Strategy
Moscow's troubles in Afghanistan and Poland have bought time for Washington. Don't fritter it away. This is the kind of useful warning heard in current American discussions of strategy, which Secretary of he Navy John Lehman recently called "the trendiest subject of the season."
Last month's series of Monitor editorials, "the military budget," went into many of the details for maintaining the readiness of the American armed forces to fulfill their strategic responsibilities. Since then practically every day's news has touched on strategic considerations -- whether the proposed MX basing mode can be simplified while serving its strategic purpose, for example, or whether the technological preparations for possible future wars as short nuclear conflicts should be combined with fuller manpower and equipment preparations for possible long conventional wars.
Yes, strategy is an "idea whose time has come," as Secretary Lehman told a Naval War College audience. He wryly noted the new experience of selling such an idea, when in his previous jobs he had such tasks as selling SALT I to hawkish Senator Jackson and balanced force reduction in Europe to the Russians. Now the Navy is setting up a new strategic think tank, the Center for Naval Warfare.
But, to judge from some European and American voices, arms control is not really an idea whose time has gone. Indeed, some Europeans would make deployment of more US nuclear arms on European soil contingent upon pursuit of talks with Moscow to limit such arms.
Some have given up on US arms control efforts and resist dependency on the US for reducing nuclear dangers in Europe. As a representative of European Nuclear Disarmament has said, "If we wish to get anything done, then our statemen must go to Warsaw, Budapest and Moscow, not to Washington."
And there is the view that a start on disarmamentm must be the goal, not merely arms control that limits some weapons while permitting others to threaten humanity by burgeoning in their place.
So all the talk about strategy for preserving national interests and world peace must not ignore the goal of limiting arms as well as ensuring that proper and sufficient arms are available. There is not only a political need for such limits, as on the European scene, but an economic need -- as the unproductive drain on national resources is noted in both of the superpowers, let alone the smaller countries contributing to the world's enormous arms market.
Being armed to the teeth cannot buy security and stability for a bankrupt nation. Economic models show the great gains for economic development that might be achieved through the investments made possible by small cuts in the level of arms or even the rate of arms growth.
In the case of the United States, arms control would be part of a strategic policy to enhance and maintain US strength and effectiveness as a defender of peace as well as of its own security and that of its allies. The present focus on strategy stems from concern about Moscow's huge arms buildup and the need for the US not only to be a match for it but to be perceivedm as such. Thus Moscow would not be tempted to test American ability or resolve by some rash act that could set off nuclear Armageddon.

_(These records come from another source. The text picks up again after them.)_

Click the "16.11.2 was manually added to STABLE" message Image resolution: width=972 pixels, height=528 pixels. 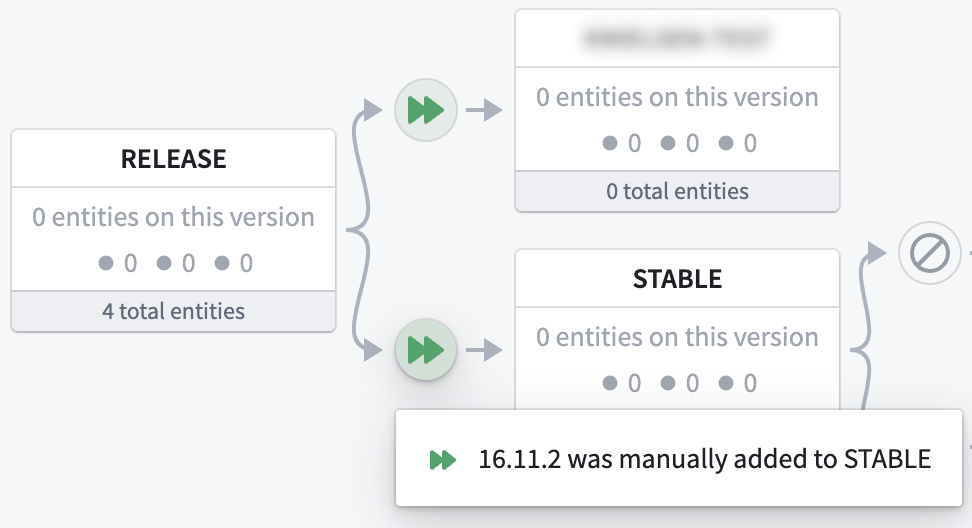[x=705, y=459]
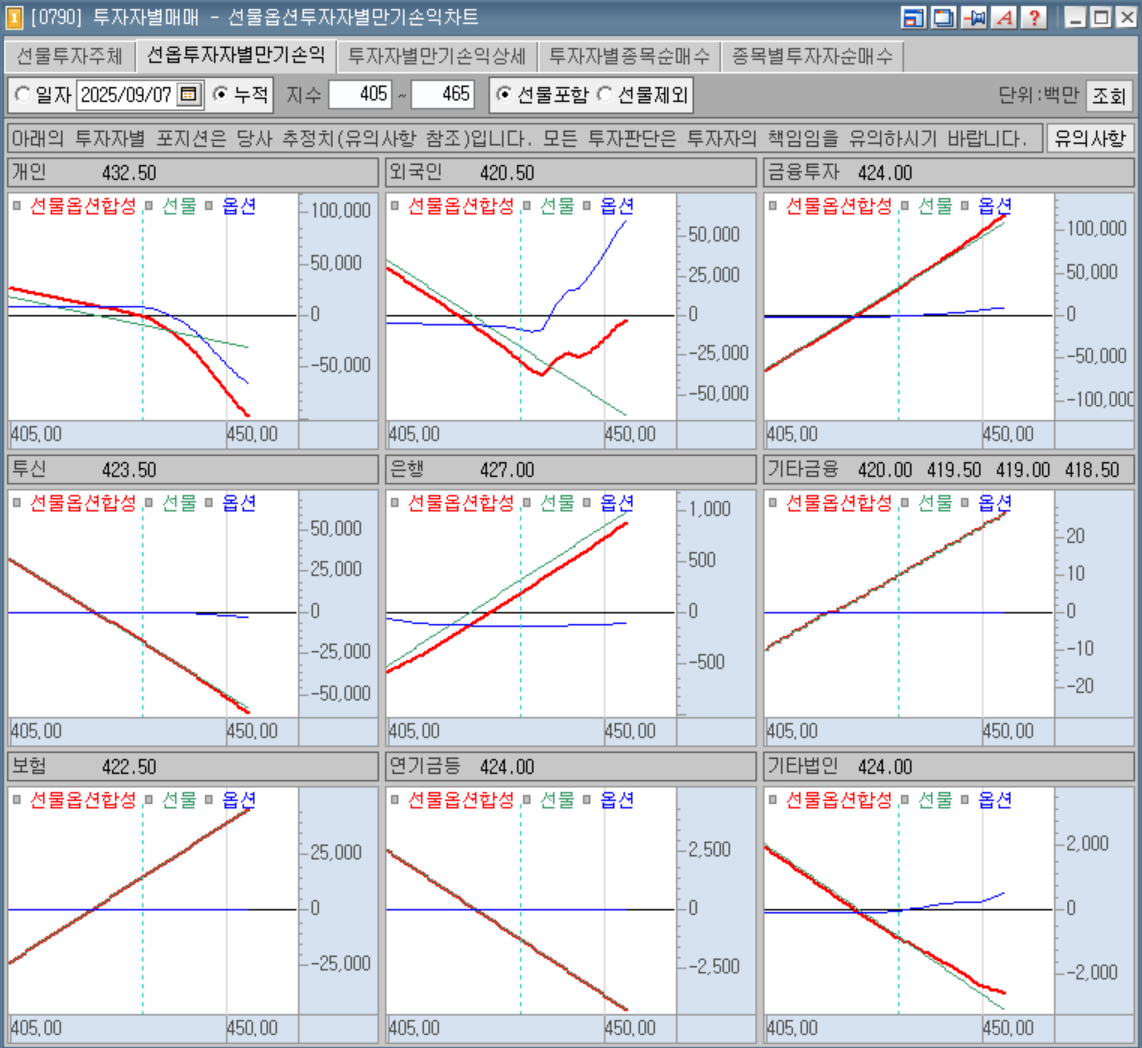This screenshot has width=1142, height=1048.
Task: Open font settings with red A icon
Action: pyautogui.click(x=1003, y=17)
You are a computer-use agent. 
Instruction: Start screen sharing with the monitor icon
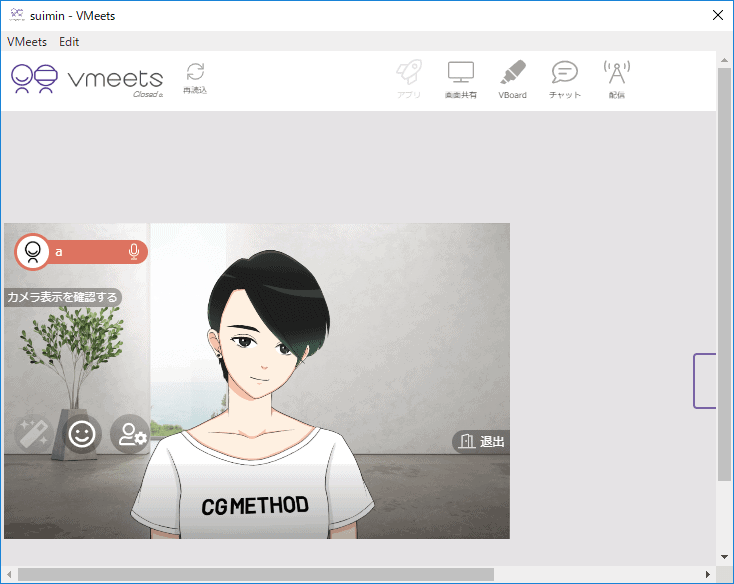pyautogui.click(x=460, y=77)
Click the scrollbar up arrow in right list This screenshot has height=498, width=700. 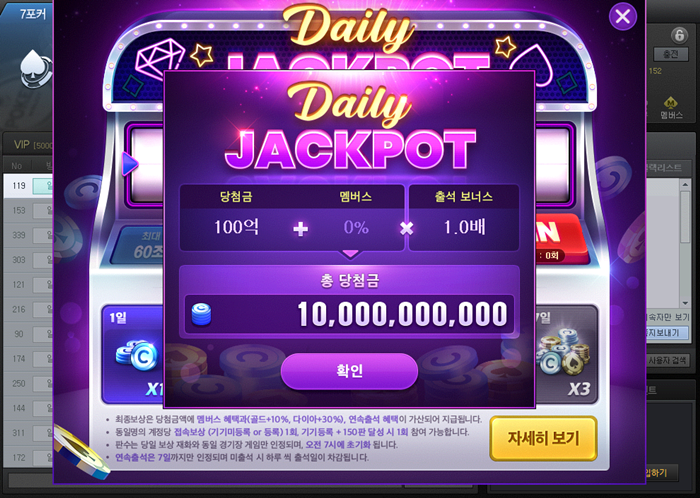coord(685,184)
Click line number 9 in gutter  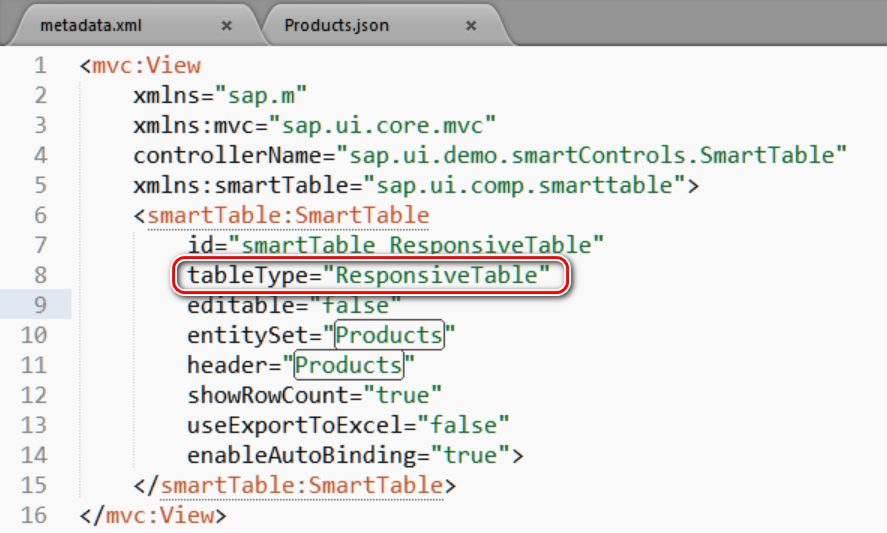coord(40,304)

The US must be prepared not only to protect its homeland but to project its power to various places around the world where Western interests might be threatened -- perhaps more than one place at the same time. This capability is one thing that must be increased, according to Pentagon planners. The Navy, for example, already is responsible for more tasks with fewer ships than at the time of the Vietnam war.
A prime example of the need for strategic wisdom is Southest Asia, including the Gulf oil fields and the Indian Ocean, in which much of the Navy's added duty occurs. Here one argument is that US forces should be stationed in the region, though there is the political question of what countries would accept them. the reasoning is that ideally the nations there should take care of themselves, but they are too weak to do so. Such a presence might deter a thrust into the Gulf by a Moscow reluctant to risk the consequences of shedding American blood.
The so-called rapid deployment force might be an alternative, though it has been estimated to take more than 40 days to deliver 100,000 troops and equipment the necessary distance. One strategic question is whether such a force, as opposed to an on-site US presence, might tempt the Soviet Union to try to "get there first" if there were unstable circumstances to be taken advantage of in the region.
The questions are many and difficult. The grapping with them is essential. But, beyond all the prudent measures to be devised in response to them, Americans must guard their thoughts as well as their shores. The need to think about strategy must not lapse into accepting a likelihood of war; it must be accompanied by the peacemaking outlook, by the enlightened views of God and man, t o resolve conflicts without resort to arms.